Request: Add 'Pause Scraping' option after N requests

I wish to scrape a site that uses a CDN gateway to ban IP addresses that make too many requests.

I can make up to 200 requests, and then I have to pause for 90 minutes before making another request. It will ONLY clear my odometer if there is a complete 90 minute pause. If I set the request delay to 30 seconds or 60 seconds or even 60 minutes, it will still ban me after 200 requests, because there wasn't a complete no-contact 90 minute deprivation period to reset my odometer back to zero.

3 Likes

bump.

Need to be able to add a Sleep period after every batch of N pages scraped, or I get IP banned for 24 hours.
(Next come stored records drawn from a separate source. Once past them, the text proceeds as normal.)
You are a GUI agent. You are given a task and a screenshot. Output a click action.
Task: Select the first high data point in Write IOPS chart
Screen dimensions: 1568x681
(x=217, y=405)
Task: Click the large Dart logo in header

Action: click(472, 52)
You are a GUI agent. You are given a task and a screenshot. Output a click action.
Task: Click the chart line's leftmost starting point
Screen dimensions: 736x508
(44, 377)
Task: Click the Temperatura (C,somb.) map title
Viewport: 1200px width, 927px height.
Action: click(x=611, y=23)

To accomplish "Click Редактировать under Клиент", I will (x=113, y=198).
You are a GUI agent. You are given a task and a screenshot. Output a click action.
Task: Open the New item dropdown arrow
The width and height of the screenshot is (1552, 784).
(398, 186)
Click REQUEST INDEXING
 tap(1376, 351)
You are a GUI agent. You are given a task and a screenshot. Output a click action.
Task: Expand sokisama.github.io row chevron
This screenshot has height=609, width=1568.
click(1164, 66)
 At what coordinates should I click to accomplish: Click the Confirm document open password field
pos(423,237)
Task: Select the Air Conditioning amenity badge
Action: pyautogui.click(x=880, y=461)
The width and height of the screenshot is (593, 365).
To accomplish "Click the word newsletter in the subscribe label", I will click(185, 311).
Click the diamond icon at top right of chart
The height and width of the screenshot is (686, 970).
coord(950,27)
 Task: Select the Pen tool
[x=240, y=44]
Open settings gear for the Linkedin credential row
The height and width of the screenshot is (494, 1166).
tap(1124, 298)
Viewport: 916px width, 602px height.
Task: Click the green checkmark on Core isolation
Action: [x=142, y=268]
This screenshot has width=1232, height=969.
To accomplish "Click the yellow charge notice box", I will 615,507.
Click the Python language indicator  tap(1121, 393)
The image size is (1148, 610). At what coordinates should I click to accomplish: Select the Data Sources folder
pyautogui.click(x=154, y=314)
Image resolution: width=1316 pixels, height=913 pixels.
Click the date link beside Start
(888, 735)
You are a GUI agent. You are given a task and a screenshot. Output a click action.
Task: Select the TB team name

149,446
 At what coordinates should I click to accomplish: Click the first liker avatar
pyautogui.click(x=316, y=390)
You can configure scheduled tasks to suspend the computer and reactivate,
or from another computer suspend it with PsShutdown (Sysinternals) and turn on by wake on lan. Only need the time need for <200 requests, not is perfect and exactly but work, the ws continue without problems. Too use specific programs...
Or use Schedule Internet conecction avaliable, with router for example or other multiple options...

Extension proxy rotator, BP Proxy Switcher and other, autochange proxy every 60 seconds... etc

You can add element with delay to avoid ban.

Other request It could be the opposite an option, which will avoid to suspending the computer while working :slight_smile:

Ok is more elegant ws would implement query manager.

That simply would not work, and sounds like a very hair-brained idea to try. Not to mention it would prevent me from using the computer / internet while scraping.

A more elegant solution would be to add a Sleep timer after every batch of, ie, 200 page requests. Sleep is a built in function of every programming language. It would be trivial for the developer to implement.

If you have already divided the URLs in batches of 200, you could use the Cloud Scraper, which has a scheduler feature. You can upload a number of sitemaps and schedule them to avoid the timeout.